*Exercise directions*: Give the data again exactly as it appears.

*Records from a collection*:
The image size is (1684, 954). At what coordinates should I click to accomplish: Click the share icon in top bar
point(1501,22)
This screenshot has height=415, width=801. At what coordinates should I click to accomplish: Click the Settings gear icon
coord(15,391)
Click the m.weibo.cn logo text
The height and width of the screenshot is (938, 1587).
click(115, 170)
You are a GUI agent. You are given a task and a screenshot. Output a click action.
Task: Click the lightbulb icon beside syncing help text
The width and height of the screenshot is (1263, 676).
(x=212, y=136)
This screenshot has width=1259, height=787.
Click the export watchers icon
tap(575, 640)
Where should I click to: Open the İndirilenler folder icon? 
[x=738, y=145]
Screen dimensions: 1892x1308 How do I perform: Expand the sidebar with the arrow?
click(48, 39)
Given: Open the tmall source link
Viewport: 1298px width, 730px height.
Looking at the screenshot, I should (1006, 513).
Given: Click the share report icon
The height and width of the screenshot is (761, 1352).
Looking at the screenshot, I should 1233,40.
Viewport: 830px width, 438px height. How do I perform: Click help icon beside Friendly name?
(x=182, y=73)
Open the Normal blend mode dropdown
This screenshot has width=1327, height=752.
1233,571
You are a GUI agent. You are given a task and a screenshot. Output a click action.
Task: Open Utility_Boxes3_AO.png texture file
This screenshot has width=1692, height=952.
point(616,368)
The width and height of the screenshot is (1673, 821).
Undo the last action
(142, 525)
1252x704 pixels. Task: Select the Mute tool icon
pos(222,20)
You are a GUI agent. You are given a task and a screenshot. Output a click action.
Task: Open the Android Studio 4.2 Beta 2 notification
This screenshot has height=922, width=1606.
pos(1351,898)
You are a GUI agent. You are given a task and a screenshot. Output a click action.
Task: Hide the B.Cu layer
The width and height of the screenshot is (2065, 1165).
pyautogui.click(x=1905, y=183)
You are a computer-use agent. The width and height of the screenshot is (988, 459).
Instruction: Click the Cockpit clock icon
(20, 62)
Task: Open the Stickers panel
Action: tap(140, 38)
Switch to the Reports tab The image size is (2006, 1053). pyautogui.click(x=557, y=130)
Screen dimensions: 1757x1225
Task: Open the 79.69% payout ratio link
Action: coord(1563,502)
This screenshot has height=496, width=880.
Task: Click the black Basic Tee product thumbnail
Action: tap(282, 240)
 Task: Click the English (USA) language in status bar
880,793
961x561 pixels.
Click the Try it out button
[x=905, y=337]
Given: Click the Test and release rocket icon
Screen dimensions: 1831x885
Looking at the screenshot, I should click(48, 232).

*Output for this exercise*:
The image size is (1684, 954). At what coordinates should I click to accomplish: Click the share icon in top bar
point(1501,22)
This screenshot has height=415, width=801. At what coordinates should I click to accomplish: Click the Settings gear icon
coord(15,391)
Click the m.weibo.cn logo text
The height and width of the screenshot is (938, 1587).
click(115, 170)
You are a GUI agent. You are given a task and a screenshot. Output a click action.
Task: Click the lightbulb icon beside syncing help text
The width and height of the screenshot is (1263, 676).
(x=212, y=136)
This screenshot has width=1259, height=787.
Click the export watchers icon
tap(575, 640)
Where should I click to: Open the İndirilenler folder icon? 
[x=738, y=145]
Screen dimensions: 1892x1308 How do I perform: Expand the sidebar with the arrow?
click(48, 39)
Given: Open the tmall source link
Viewport: 1298px width, 730px height.
Looking at the screenshot, I should (1006, 513).
Given: Click the share report icon
The height and width of the screenshot is (761, 1352).
Looking at the screenshot, I should 1233,40.
Viewport: 830px width, 438px height. How do I perform: Click help icon beside Friendly name?
(x=182, y=73)
Open the Normal blend mode dropdown
This screenshot has width=1327, height=752.
1233,571
You are a GUI agent. You are given a task and a screenshot. Output a click action.
Task: Open Utility_Boxes3_AO.png texture file
This screenshot has width=1692, height=952.
point(616,368)
The width and height of the screenshot is (1673, 821).
Undo the last action
(142, 525)
1252x704 pixels. Task: Select the Mute tool icon
pos(222,20)
You are a GUI agent. You are given a task and a screenshot. Output a click action.
Task: Open the Android Studio 4.2 Beta 2 notification
This screenshot has height=922, width=1606.
pos(1351,898)
You are a GUI agent. You are given a task and a screenshot. Output a click action.
Task: Hide the B.Cu layer
The width and height of the screenshot is (2065, 1165).
pyautogui.click(x=1905, y=183)
You are a computer-use agent. The width and height of the screenshot is (988, 459).
Instruction: Click the Cockpit clock icon
(20, 62)
Task: Open the Stickers panel
Action: tap(140, 38)
Switch to the Reports tab The image size is (2006, 1053). pyautogui.click(x=557, y=130)
Screen dimensions: 1757x1225
Task: Open the 79.69% payout ratio link
Action: coord(1563,502)
This screenshot has height=496, width=880.
Task: Click the black Basic Tee product thumbnail
Action: tap(282, 240)
 Task: Click the English (USA) language in status bar
880,793
961x561 pixels.
Click the Try it out button
[x=905, y=337]
Given: Click the Test and release rocket icon
Screen dimensions: 1831x885
Looking at the screenshot, I should click(48, 232).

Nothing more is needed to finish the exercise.